The breathtaking tornado was followed by torrential rain and flooding in the area, which also plagued Madrid earlier this week.
President of the Madrid region, Isabel Díaz Ayuso, said that over 200 incidents have been dealt with by firefighters.
Spain’s state meteorological office, Aemet, reports that emergency services were called to 1,134 incidents between 4 and 9 p.m. on Monday night.
Parts of eastern Spain and the Balearic islands are bracing themselves for more bad weather after Madrid was pummelled with violent storms, hail and flash flooding.
Photographs were widely shared of people digging through mounds of hail in the streets of the touristy city.
WATCH BELOW: Rare tornado tears through Amsterdam
According to the publication, more than 9,300 bolts of lightning lit up the sky. Cars and garbage were carried away by floods that devastated the town of Arganda del Rey.
“No one was hurt and the interventions were relatively minor for a storm of this magnitude — removing branches from roads, floods in garages, basements or commercial premises,” a spokesman for emergency services told the Sun.
An eastern cold front has put the coastal towns of Valencia, Alicante, Murcia and the islands on orange alert, Aemet says.
“Things remain unclear, but we expect the isolated depression at high levels to continue its progress east, bringing rain and uncertainty to a large part of the peninsula and the Balearics,” Aemet said.

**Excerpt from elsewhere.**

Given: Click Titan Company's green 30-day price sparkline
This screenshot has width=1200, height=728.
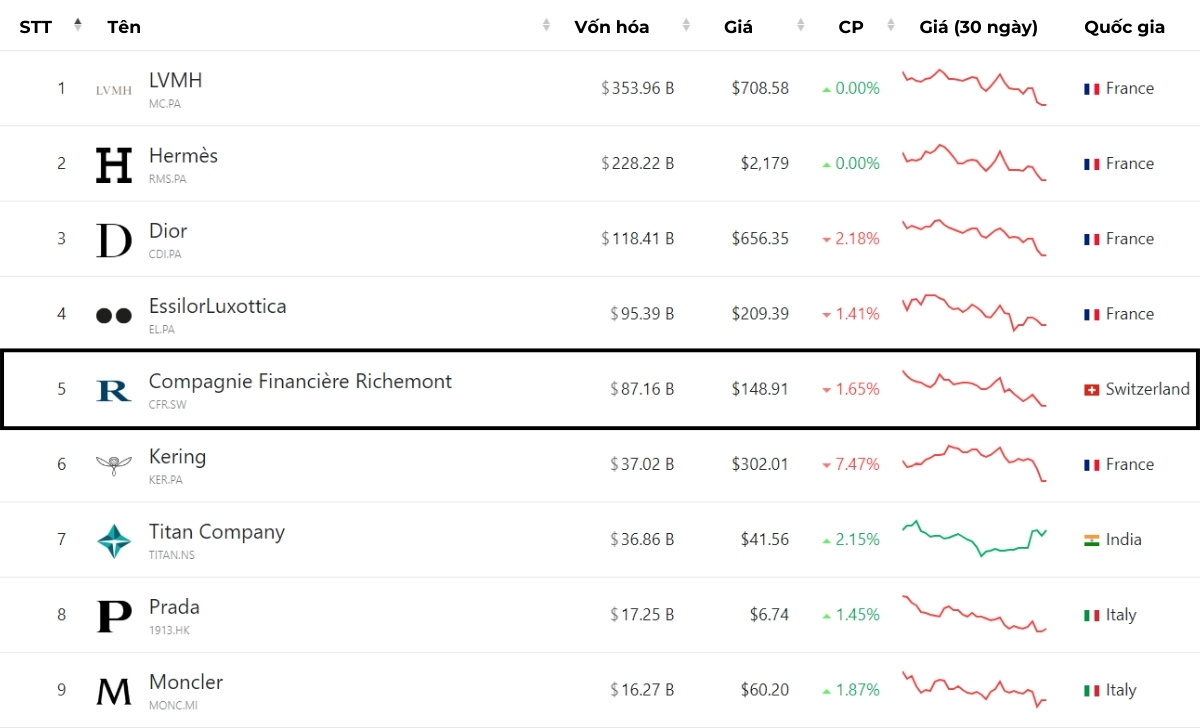Looking at the screenshot, I should pos(975,539).

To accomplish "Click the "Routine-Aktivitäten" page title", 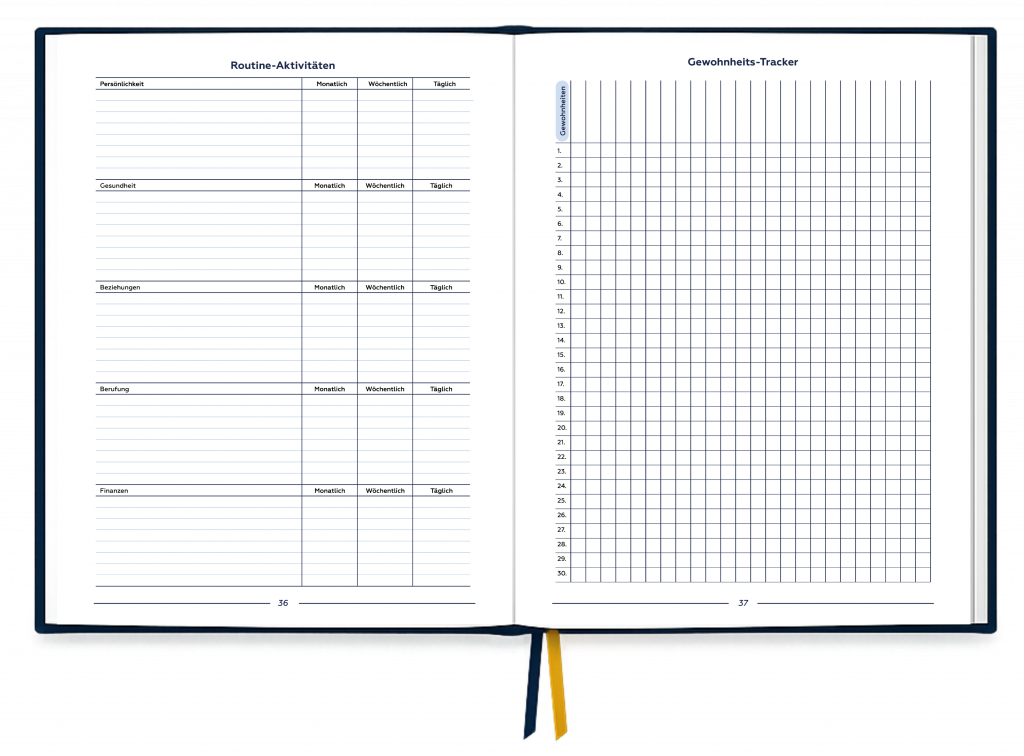I will click(283, 65).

“What happened yesterday is that the Madrid area, which bore the brunt of it, isn’t a region that’s very accustomed to these levels of precipitation,” Rubén del Campo, an Aemet spokesman, said.

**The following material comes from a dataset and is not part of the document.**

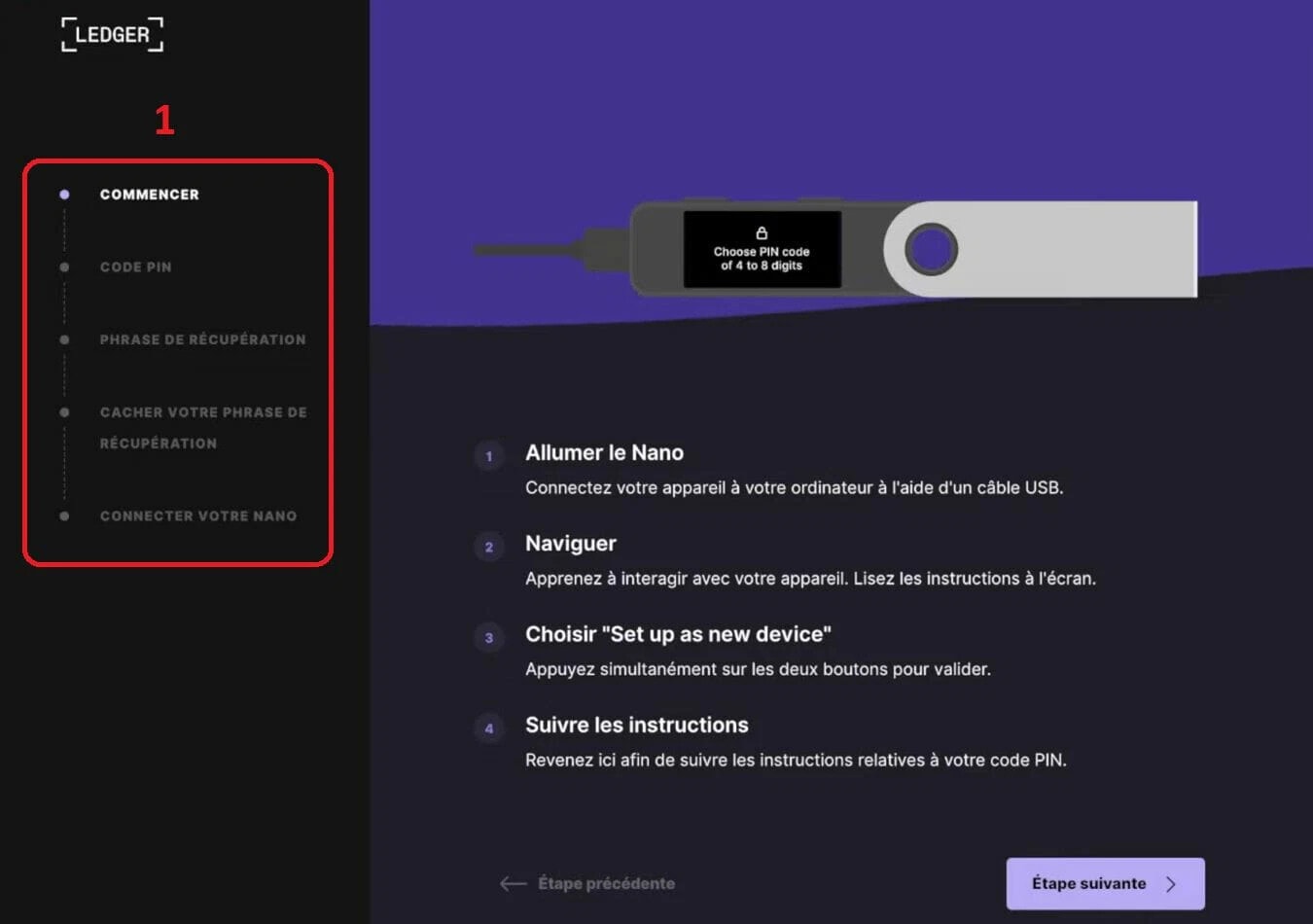The image size is (1313, 924).
Task: Select the Commencer step bullet
Action: [64, 195]
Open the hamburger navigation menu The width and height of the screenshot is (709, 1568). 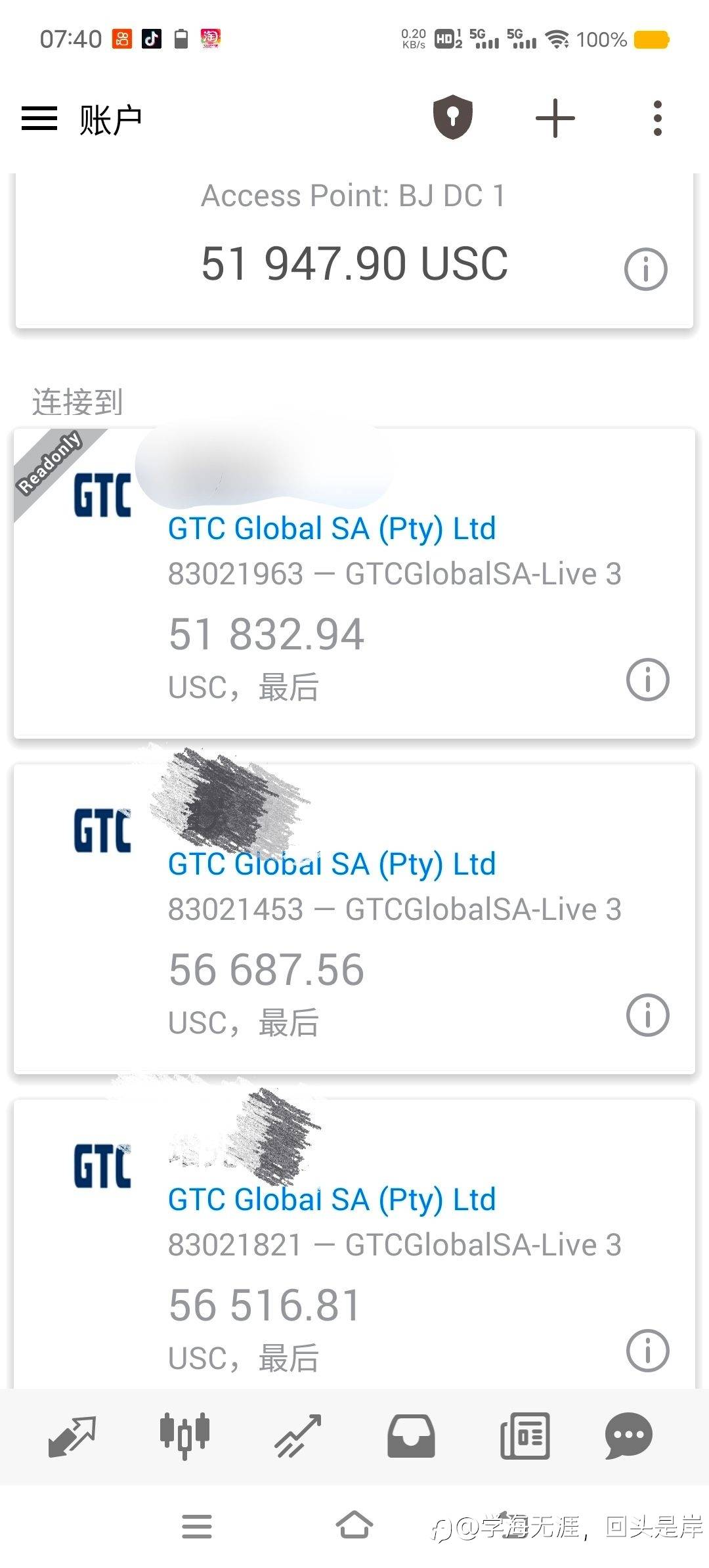[x=39, y=119]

Though Del Campo didn’t definitively say whether the freak weather patterns are due to climate change, he did warn about the changing patterns.
“It’s very difficult to say that what happened in Madrid yesterday was down to climate change,” he said. “But we are living in a situation where there’s no doubt that these higher temperatures mean there’s more water vapour in the atmosphere, and that’s the fuel that feeds the storms. That’s a fact.”
Earlier this month, a rare tornado swept through at 150 km/h, leaving destruction in the Netherlands and Luxembourg.
About CA$1.6-million of damage was caused in Petange, Luxembourg, when the roofs of over 100 homes were ripped off, Express reported at the time.